[Collected data]
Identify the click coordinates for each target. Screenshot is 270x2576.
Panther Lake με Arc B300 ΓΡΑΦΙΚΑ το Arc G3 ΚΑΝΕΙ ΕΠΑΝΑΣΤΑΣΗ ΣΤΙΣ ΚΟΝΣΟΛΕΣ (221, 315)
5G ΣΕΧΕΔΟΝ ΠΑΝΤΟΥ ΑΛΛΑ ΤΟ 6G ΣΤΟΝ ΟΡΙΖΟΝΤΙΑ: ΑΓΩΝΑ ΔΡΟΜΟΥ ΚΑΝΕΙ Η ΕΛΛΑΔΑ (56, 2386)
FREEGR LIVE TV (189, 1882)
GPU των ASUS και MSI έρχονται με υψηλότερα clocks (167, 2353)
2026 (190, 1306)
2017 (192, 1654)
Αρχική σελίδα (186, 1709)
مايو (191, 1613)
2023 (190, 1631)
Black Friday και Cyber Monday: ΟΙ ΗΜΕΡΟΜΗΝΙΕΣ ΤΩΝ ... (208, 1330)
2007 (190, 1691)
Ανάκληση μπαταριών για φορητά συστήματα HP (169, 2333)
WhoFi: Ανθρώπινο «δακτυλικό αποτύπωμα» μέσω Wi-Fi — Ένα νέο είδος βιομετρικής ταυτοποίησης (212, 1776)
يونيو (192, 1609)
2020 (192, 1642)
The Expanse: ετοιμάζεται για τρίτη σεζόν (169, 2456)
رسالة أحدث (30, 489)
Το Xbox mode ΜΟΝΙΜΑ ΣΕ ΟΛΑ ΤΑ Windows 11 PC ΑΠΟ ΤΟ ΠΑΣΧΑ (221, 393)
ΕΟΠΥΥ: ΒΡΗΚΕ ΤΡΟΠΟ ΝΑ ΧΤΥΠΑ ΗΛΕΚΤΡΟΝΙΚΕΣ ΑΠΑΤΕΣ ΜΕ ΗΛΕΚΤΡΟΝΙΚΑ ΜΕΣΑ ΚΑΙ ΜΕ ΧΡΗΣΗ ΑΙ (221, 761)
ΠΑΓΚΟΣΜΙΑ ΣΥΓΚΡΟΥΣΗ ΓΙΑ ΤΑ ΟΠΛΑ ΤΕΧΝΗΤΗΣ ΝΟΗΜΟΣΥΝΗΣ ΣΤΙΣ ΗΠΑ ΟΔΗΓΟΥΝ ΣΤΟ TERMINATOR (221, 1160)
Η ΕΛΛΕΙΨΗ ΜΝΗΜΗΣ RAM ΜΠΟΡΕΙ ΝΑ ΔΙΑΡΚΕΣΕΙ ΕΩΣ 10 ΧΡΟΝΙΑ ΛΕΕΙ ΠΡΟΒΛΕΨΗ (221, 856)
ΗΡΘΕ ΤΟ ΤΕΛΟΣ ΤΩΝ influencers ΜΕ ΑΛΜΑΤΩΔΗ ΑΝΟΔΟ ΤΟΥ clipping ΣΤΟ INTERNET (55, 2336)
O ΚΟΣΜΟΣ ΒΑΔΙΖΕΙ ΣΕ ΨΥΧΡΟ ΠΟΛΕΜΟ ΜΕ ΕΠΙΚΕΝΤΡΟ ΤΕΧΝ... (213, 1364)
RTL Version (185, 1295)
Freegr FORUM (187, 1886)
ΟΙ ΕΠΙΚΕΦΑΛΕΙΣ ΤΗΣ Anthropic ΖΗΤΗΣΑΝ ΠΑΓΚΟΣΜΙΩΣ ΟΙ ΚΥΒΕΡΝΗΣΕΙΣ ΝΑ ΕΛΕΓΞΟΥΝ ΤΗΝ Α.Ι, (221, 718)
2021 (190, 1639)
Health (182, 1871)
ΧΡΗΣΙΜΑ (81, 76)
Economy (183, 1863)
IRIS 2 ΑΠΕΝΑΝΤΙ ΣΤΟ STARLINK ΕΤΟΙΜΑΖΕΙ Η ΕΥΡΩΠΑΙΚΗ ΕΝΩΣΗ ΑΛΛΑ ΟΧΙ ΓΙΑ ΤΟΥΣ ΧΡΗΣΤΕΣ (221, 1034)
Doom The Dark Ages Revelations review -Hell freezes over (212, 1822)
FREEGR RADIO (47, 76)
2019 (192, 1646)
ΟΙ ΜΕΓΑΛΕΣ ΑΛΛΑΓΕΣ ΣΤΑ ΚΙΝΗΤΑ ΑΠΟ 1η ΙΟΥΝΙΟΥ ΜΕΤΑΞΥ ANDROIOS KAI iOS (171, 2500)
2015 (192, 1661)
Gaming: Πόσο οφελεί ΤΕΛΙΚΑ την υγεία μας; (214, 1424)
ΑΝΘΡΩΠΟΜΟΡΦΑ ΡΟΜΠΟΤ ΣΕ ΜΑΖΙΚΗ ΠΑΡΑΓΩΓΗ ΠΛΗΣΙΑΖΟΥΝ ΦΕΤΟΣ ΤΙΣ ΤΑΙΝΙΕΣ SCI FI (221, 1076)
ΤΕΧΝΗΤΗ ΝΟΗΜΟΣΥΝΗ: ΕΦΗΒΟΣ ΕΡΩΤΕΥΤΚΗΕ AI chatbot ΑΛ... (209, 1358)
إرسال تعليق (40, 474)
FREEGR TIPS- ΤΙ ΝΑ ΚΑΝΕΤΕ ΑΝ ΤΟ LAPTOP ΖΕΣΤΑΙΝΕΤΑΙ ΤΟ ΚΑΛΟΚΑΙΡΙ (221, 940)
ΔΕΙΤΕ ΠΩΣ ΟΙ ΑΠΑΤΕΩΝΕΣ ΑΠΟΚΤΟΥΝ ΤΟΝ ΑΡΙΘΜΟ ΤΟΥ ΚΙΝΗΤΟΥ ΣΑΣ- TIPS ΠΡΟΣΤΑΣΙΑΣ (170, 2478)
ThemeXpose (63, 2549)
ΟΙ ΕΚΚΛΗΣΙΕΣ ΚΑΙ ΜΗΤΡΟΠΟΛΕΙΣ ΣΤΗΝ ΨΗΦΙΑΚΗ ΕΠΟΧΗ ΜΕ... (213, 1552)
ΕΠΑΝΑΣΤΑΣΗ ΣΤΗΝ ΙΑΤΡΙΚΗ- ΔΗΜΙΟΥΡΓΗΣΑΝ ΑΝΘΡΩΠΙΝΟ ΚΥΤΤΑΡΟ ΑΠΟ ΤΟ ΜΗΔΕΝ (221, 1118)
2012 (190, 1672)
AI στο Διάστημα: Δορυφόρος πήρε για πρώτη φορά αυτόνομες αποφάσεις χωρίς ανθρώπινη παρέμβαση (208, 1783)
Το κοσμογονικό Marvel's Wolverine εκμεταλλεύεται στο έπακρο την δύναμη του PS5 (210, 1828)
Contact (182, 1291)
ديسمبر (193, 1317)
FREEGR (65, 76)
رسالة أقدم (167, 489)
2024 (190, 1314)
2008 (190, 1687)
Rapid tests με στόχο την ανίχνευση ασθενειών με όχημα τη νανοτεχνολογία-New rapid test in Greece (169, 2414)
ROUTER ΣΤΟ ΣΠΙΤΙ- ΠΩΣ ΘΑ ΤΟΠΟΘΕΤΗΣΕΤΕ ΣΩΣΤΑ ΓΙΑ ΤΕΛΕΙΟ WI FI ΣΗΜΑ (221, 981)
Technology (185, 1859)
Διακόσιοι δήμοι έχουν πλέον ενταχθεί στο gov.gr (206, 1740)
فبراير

* _Work task_: The answer must be every line of the records above that holds the word "ΣΤΙΣ".

* _Answer_:
Panther Lake με Arc B300 ΓΡΑΦΙΚΑ το Arc G3 ΚΑΝΕΙ ΕΠΑΝΑΣΤΑΣΗ ΣΤΙΣ ΚΟΝΣΟΛΕΣ (221, 315)
ΠΑΓΚΟΣΜΙΑ ΣΥΓΚΡΟΥΣΗ ΓΙΑ ΤΑ ΟΠΛΑ ΤΕΧΝΗΤΗΣ ΝΟΗΜΟΣΥΝΗΣ ΣΤΙΣ ΗΠΑ ΟΔΗΓΟΥΝ ΣΤΟ TERMINATOR (221, 1160)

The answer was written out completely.